Task requirements: Using the entries below, return word for word the lines from the one containing "759x735 pixels. How" up to and including the last.

Records for this exercise:
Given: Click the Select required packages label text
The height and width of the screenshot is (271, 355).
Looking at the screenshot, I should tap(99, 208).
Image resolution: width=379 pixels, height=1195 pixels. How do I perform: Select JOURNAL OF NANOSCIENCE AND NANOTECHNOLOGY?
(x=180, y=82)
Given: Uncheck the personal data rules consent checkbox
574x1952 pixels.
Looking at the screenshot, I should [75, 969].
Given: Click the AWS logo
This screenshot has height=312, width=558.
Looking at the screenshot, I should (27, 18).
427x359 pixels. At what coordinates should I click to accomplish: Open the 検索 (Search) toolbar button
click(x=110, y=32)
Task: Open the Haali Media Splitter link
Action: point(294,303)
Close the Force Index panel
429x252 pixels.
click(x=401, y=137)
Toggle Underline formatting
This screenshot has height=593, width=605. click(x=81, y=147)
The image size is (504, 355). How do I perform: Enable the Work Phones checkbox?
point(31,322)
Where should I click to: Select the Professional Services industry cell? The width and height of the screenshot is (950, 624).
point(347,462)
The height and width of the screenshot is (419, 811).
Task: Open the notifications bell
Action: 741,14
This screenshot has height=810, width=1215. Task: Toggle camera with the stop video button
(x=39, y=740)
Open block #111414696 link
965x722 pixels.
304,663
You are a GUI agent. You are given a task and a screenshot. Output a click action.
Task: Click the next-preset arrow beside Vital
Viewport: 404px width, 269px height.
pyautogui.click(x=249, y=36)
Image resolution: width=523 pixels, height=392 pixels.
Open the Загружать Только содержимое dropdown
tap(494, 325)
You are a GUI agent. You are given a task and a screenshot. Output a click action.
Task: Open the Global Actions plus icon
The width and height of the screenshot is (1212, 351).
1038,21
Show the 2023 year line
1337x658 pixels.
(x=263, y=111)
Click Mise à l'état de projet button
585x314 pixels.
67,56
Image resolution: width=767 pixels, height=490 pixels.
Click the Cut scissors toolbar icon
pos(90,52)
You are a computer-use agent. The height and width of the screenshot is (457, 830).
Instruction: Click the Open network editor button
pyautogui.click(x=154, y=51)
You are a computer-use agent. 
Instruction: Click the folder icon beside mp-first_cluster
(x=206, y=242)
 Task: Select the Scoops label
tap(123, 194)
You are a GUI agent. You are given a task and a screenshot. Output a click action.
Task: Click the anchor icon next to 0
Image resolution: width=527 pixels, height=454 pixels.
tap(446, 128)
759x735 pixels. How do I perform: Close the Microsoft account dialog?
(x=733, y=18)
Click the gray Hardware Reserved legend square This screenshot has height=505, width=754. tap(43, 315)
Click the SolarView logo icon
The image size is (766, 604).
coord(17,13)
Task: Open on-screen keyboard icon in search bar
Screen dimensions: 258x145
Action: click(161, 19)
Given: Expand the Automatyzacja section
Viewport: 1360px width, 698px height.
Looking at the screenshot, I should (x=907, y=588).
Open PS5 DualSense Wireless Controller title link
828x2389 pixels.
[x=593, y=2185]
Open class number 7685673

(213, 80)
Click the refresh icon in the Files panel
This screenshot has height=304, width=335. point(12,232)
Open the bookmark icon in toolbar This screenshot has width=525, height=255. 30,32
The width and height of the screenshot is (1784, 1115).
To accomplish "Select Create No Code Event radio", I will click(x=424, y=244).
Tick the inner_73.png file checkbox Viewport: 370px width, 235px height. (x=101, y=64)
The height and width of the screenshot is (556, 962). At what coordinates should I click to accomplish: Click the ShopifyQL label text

Problem solution:
759x735 pixels. How do I perform: Close the Microsoft account dialog?
(x=733, y=18)
Click the gray Hardware Reserved legend square This screenshot has height=505, width=754. tap(43, 315)
Click the SolarView logo icon
The image size is (766, 604).
coord(17,13)
Task: Open on-screen keyboard icon in search bar
Screen dimensions: 258x145
Action: click(161, 19)
Given: Expand the Automatyzacja section
Viewport: 1360px width, 698px height.
Looking at the screenshot, I should (x=907, y=588).
Open PS5 DualSense Wireless Controller title link
828x2389 pixels.
[x=593, y=2185]
Open class number 7685673

(213, 80)
Click the refresh icon in the Files panel
This screenshot has height=304, width=335. point(12,232)
Open the bookmark icon in toolbar This screenshot has width=525, height=255. 30,32
The width and height of the screenshot is (1784, 1115).
To accomplish "Select Create No Code Event radio", I will click(x=424, y=244).
Tick the inner_73.png file checkbox Viewport: 370px width, 235px height. (x=101, y=64)
The height and width of the screenshot is (556, 962). At what coordinates should I click to accomplish: Click the ShopifyQL label text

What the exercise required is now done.